[Exercise details] Below are lines of data; give the number of them that contain "left", and only that.

######

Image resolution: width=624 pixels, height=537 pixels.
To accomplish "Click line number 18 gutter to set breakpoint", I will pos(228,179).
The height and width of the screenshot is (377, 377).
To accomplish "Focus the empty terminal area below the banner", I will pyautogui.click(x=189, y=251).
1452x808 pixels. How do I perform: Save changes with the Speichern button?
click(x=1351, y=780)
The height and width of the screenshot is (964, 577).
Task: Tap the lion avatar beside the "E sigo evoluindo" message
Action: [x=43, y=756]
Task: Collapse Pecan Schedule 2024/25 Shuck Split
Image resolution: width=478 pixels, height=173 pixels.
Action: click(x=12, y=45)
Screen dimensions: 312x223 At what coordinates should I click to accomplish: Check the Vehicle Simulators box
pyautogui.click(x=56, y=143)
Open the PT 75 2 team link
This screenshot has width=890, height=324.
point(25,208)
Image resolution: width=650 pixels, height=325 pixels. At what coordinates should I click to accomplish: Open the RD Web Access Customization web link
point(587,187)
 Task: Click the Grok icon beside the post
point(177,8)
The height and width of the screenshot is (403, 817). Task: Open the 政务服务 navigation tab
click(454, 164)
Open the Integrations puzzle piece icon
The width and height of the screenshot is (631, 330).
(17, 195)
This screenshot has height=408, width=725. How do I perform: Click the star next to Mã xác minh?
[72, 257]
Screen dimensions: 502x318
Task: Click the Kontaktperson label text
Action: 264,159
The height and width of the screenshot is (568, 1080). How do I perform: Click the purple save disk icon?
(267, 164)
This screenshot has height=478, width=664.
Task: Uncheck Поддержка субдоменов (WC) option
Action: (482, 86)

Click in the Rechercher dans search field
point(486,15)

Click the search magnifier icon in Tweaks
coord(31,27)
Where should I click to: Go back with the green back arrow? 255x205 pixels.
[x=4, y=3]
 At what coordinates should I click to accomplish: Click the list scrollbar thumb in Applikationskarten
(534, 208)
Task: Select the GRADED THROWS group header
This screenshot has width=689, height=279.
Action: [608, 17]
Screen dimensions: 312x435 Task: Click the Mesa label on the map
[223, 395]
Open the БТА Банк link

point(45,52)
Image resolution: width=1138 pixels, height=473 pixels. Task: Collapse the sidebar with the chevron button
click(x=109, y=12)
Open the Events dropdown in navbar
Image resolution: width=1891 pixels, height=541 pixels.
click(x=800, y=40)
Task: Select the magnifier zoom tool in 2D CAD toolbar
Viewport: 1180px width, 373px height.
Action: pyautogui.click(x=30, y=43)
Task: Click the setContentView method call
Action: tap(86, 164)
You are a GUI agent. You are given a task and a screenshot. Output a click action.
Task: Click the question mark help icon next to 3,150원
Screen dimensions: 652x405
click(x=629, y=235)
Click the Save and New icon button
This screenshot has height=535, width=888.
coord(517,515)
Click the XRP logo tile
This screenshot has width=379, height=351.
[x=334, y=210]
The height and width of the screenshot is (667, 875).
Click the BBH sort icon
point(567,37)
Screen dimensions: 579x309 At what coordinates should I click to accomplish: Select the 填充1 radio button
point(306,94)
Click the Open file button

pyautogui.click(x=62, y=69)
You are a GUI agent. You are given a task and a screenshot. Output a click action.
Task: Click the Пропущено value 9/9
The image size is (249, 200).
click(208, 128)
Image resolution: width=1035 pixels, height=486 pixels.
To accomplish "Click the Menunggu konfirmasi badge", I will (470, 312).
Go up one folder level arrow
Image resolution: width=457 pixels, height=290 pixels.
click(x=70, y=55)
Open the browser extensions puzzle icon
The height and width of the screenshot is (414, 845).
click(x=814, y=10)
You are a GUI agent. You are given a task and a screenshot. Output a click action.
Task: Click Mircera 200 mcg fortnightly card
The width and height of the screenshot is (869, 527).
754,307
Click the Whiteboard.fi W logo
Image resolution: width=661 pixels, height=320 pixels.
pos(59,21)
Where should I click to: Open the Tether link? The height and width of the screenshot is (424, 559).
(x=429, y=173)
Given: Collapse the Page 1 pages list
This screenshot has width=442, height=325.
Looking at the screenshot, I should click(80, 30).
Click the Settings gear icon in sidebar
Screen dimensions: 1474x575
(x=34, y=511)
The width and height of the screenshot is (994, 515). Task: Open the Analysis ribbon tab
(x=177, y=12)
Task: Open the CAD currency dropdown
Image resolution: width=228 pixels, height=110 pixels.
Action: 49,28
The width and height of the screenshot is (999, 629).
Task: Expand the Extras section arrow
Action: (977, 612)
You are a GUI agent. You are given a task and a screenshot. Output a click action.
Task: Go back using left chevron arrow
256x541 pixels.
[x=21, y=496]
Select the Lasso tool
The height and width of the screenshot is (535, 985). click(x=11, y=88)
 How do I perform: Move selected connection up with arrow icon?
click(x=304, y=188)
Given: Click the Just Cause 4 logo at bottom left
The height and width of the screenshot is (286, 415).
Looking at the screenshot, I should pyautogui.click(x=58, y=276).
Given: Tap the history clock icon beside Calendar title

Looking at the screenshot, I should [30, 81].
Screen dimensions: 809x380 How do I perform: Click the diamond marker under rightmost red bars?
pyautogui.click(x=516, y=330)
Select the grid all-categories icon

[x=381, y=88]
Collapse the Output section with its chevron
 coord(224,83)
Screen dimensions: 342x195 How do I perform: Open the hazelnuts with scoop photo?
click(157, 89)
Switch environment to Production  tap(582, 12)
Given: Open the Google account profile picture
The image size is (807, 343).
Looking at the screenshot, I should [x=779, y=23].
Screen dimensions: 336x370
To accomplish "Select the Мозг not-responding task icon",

######

[Written response] 2